INPUT MATERIAL: Begin

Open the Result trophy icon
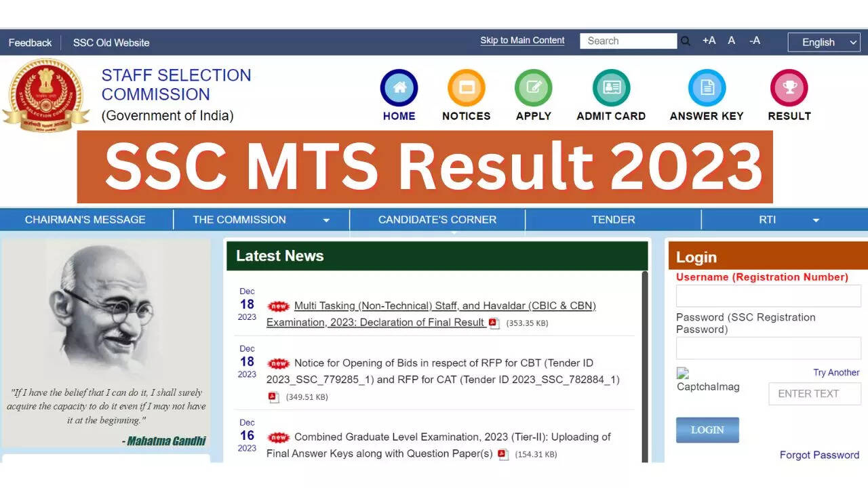 click(789, 88)
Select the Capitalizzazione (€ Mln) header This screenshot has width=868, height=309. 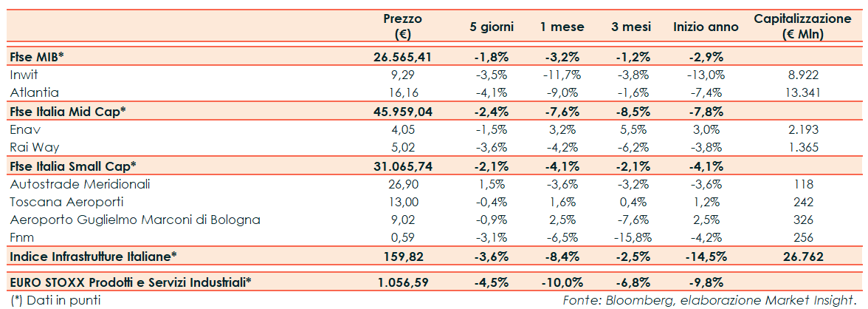804,26
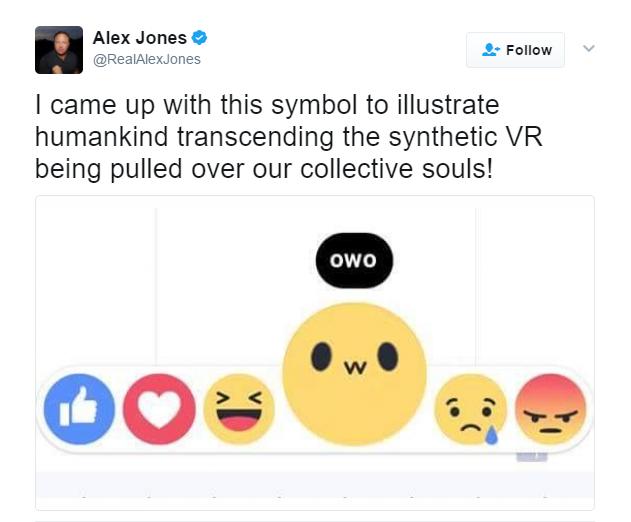Click the small gray blurred box below Angry
631x522 pixels.
pos(532,457)
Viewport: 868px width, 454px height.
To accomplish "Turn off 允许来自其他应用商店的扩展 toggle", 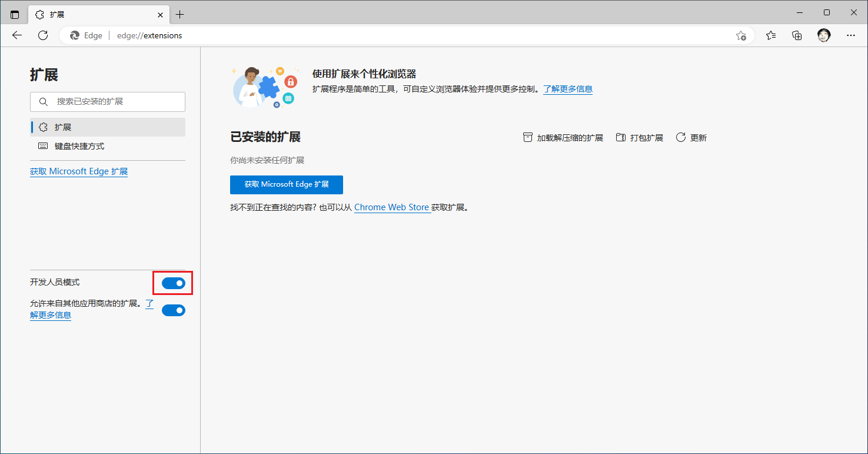I will (174, 310).
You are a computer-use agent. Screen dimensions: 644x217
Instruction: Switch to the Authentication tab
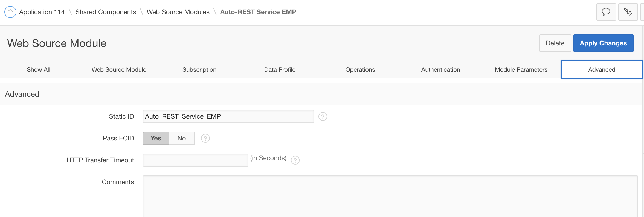click(441, 70)
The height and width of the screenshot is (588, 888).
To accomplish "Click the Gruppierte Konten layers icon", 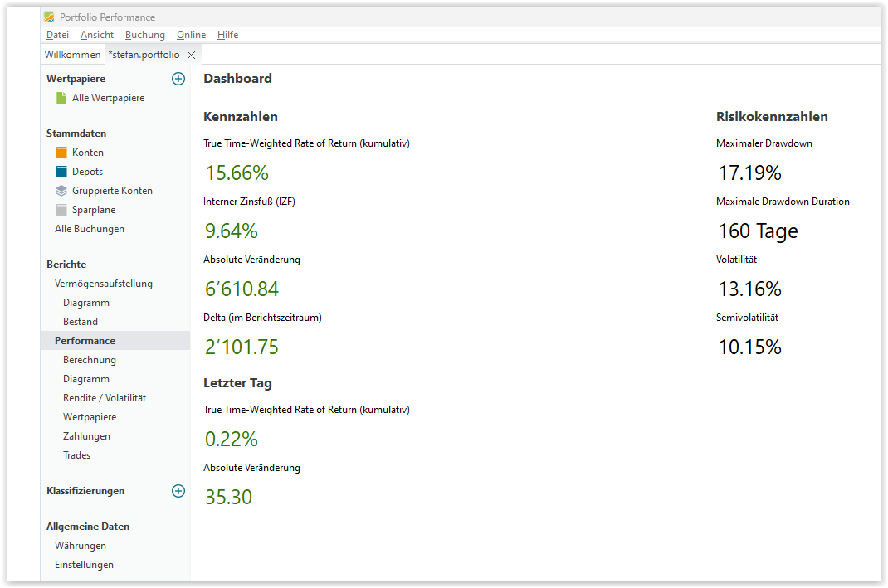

INPUT MATERIAL: End

• _WORK TO BE COMPLETED_
Reproduce, with no pictures, the lines from the one containing "You are a computer-use" to the end of the records above, exactly and inclusively.

• _RESULT OF THE EXERCISE_
You are a computer-use agent. Screen dimensions: 644x217
Instruction: Switch to the Authentication tab
click(441, 70)
The height and width of the screenshot is (588, 888).
To accomplish "Click the Gruppierte Konten layers icon", 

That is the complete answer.